When counting, include every line of the data that holds "agent", then state the total alone.

================================

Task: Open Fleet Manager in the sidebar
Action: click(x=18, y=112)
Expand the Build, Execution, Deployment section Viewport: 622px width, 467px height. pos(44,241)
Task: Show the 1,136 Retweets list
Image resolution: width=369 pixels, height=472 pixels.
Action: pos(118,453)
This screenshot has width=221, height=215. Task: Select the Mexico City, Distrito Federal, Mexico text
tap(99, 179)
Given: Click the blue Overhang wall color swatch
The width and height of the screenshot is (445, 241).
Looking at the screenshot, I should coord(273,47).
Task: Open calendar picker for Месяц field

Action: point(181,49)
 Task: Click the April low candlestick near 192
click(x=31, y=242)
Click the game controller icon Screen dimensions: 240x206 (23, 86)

================================

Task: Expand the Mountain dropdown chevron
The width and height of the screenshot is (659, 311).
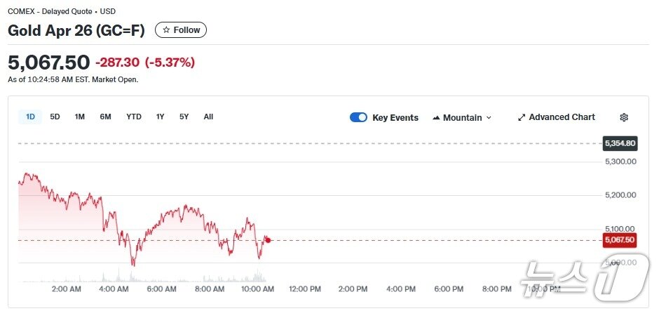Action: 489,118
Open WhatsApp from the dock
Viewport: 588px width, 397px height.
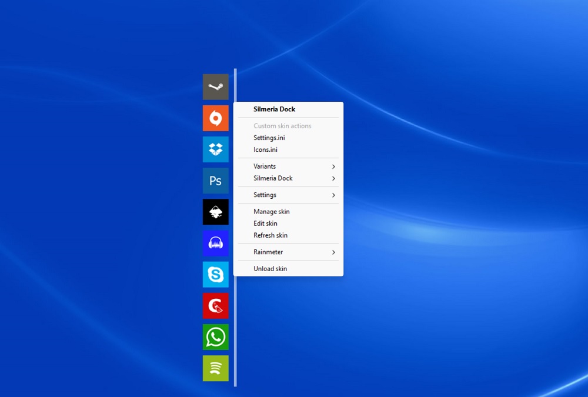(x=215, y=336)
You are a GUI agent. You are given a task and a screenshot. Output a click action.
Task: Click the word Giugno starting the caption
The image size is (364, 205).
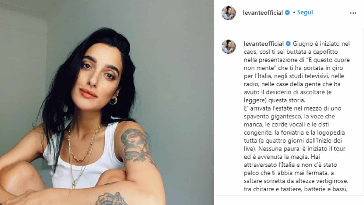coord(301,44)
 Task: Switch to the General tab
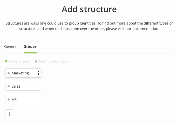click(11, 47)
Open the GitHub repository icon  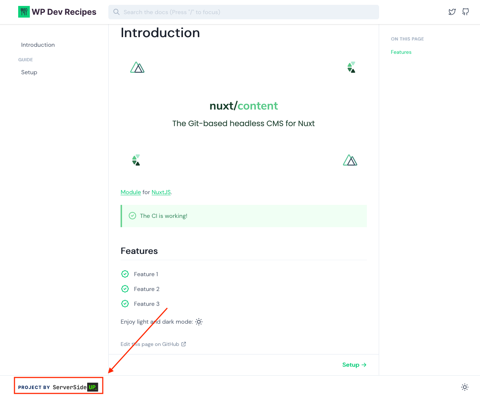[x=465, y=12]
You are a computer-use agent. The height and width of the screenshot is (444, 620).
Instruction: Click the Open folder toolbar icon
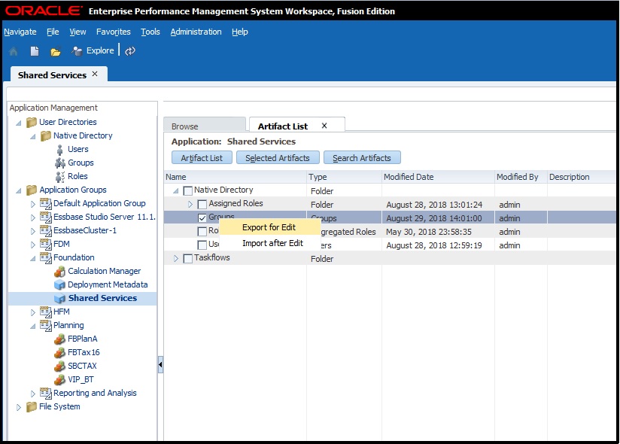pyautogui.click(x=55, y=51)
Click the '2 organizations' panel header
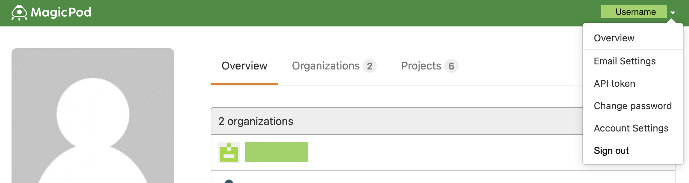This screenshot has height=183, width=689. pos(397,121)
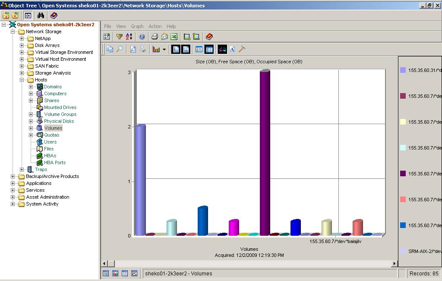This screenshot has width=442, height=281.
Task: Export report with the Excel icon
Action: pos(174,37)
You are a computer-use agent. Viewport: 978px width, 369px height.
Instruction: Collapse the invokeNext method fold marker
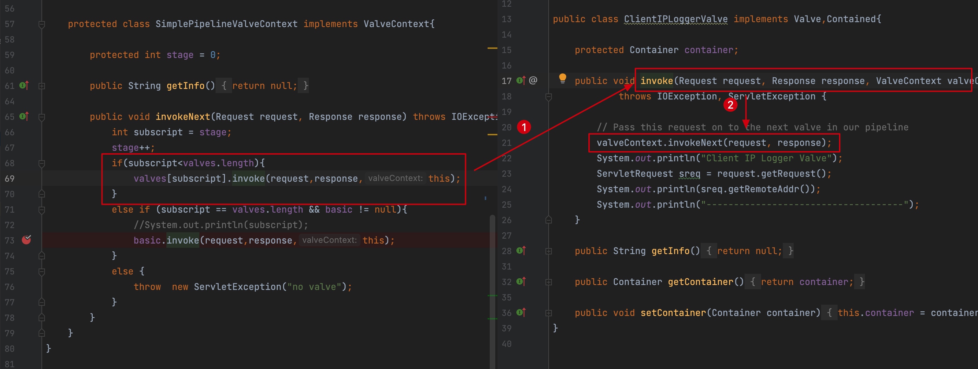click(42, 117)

================================

## Result of this task
3